Sebastian Matthews 
        _____ 
       Coming into Lexington, 
        Virginia 
        
       
        If I were a drifter in town  
        on foot or off some old Trailways,  
        free of the lifelines and buoys  
        that attach to lives like mine,  
         
        I’d head for the bar, for  
        the lonely woman dropping  
        back a shaft of vodka  
        for lunch, sword-swallowing  
         
        100 proof sadness—her reflection  
        in the mirror smiling as if  
        I were an angel who saw her  
        exactly in all her splendor,  
         
        who knew that she’d leave  
        the man degrading her  
        by holding her to a treaty  
        she’d not signed. Miraculously,  
         
        I’d have money, clean with pressed  
        clothes and a rich man’s smile,  
        and I’d lay down bills for a room  
        in the town’s only respectable  
         
        boarding house. And after a long  
        shower in which I name aloud  
        in the breezy room all the women  
        I’d ever slept with, or kissed,  
         
        I’d step out into the streets,  
        find a fancy bistro with glass tables.  

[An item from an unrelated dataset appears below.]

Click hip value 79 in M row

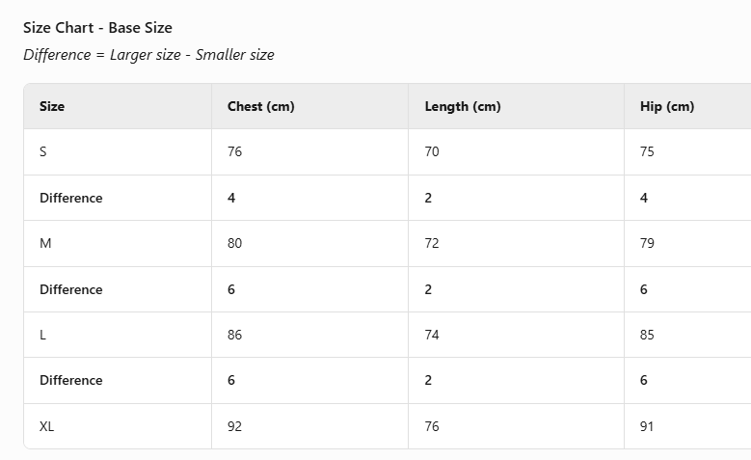647,243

        At the bar: my dream woman,  
        surrounded by cologned men,  
         
        busy admiring themselves  
        in her company, who make room  
        reluctantly. Before taking her  
        to our table, I’d hold forth  
         
        on baseball, evoking the great  
        Satchel Paige. Outside, the gorgeous  
        blue night and the sparkle of lights  
        dancing in all the car windows.  
         
        And across the street, an old Civil War  
        graveyard that we dream full  
        of former slaves fallen beside soldiers,  
        Confederate and Union, stones worn  
         
        smooth from the hands of bored  
        schoolchildren. Our meal as elegant  
        as wedding cake. And while I’m at it,  
        this sad woman growing lovely in aloneness,  
         
        dropped hands in mine, laughing,  
        like at a jazz club, drenched in joy,  
        and the bassist coming off a mountain- 
        top solo. And, later, I take her  
         
        to my room, watch her navigate  
        the old steps, let her undress in front  
        of me—dropping her cares, one piece  
        at a time, onto the unswept floorboards.